5. Precision of the Predictions

Write a function that takes the data set as a dataframe, with actual and predicted classifications identified, and returns the precision of the predictions.

\[ 𝑃𝑟𝑒𝑐𝑖𝑠𝑖𝑜𝑛 = \frac{TP}{𝑇𝑃 + 𝐹𝑃} \]

# Precision
# Accuracy of the model's positive predictions
# Takes in the original dataset and returns precision
calculate_precision <- function(output_data) {
  results <- calculate_confiusion_matrix_values(output_data)
  precision <- (results$TP) / (results$TP + results$FP)
  return(precision)
}
print("Precision:")

## [1] "Precision:"

precision <- calculate_precision(output_data)
print(precision)

## [1] 0.84375

#Dhanya
calculate_precision <- function(df, actual_col = "class", predicted_col = "scored.class") {
  cm <- calculate_confusion_matrix(df, actual_col, predicted_col)

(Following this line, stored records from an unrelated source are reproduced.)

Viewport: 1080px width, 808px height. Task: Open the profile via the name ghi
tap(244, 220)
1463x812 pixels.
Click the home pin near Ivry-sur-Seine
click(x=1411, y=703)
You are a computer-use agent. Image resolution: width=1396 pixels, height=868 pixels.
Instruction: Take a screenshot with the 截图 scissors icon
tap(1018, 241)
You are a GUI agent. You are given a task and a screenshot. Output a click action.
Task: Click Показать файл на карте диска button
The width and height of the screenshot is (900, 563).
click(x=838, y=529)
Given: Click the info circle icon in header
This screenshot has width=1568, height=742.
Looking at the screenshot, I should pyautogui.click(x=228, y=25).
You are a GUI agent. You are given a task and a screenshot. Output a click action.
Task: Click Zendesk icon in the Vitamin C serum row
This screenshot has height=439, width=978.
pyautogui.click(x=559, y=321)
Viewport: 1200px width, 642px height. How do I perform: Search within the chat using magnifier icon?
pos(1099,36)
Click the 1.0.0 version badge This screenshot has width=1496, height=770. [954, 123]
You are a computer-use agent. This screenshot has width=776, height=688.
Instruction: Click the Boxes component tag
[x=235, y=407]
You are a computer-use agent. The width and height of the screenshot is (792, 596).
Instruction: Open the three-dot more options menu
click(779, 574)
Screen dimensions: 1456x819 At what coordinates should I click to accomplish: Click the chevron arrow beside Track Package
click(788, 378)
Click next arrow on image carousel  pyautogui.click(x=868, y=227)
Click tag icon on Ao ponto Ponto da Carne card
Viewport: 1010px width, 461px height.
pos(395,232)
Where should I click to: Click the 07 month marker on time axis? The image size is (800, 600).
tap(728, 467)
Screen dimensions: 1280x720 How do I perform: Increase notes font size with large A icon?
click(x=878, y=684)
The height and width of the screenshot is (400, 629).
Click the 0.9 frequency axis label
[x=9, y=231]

  precision <- (cm$tp) / (cm$tp + cm$fp)
  
  return(precision)
}

class_precision<- calculate_precision(output_data)
print(paste("Precision:", class_precision))

## [1] "Precision: 0.84375"

Precision is 0.84375.

6. Sensitivity/Recall of the Predictions

Write a function that takes the data set as a dataframe, with actual and predicted classifications identified, and returns the sensitivity of the predictions. Sensitivity is also known as recall.

\[ 𝑆𝑒𝑛𝑠𝑖𝑡𝑖𝑣𝑖𝑡𝑦 = \frac{TP}{𝑇𝑃 + 𝐹N} \]

# Sensitivity
# True positive rate
# Takes in the original dataset and returns sensitivity
calculate_sensitivity <- function(output_data) {
  results <- calculate_confiusion_matrix_values(output_data)
  sensitivity <- (results$TP) / (results$TP + results$FN)
  return(sensitivity)
}
print("Sensitivity:")

## [1] "Sensitivity:"

sensitivity <- calculate_sensitivity(output_data)
print(sensitivity)

## [1] 0.4736842

#Dhanya
calculate_sensitivity<- function(df, actual_col = "class", predicted_col = "scored.class") {
  cm <- calculate_confusion_matrix(df, actual_col, predicted_col)

  sensitivity <- (cm$tp) / (cm$tp + cm$fn)
  
  return(sensitivity)
}

class_sensitivity<- calculate_sensitivity(output_data)
print(paste("Sensitivity:", class_sensitivity))

## [1] "Sensitivity: 0.473684210526316"

Sensitivity/Recall is 0.4736842.

7. Specificity of the Predictions

Write a function that takes the data set as a dataframe, with actual and predicted classifications identified, and returns the specificity of the predictions.

\[ 𝑆𝑝𝑒𝑐𝑖𝑓𝑖𝑐𝑖𝑡𝑦 = \frac{TN}{𝑇N + 𝐹P} \]

# Specificity
# True negative rate
# Takes in the original dataset and returns specificity
calculate_specificity <- function(output_data) {
  results <- calculate_confiusion_matrix_values(output_data)
  specificity <- (results$TN) / (results$TN + results$FP)
  return(specificity)
}
print("Specificity:")

## [1] "Specificity:"

specificity <- calculate_specificity(output_data)
print(specificity)

## [1] 0.9596774

#Dhanya
calculate_specificity<- function(df, actual_col = "class", predicted_col = "scored.class") {
  cm <- calculate_confusion_matrix(df, actual_col, predicted_col)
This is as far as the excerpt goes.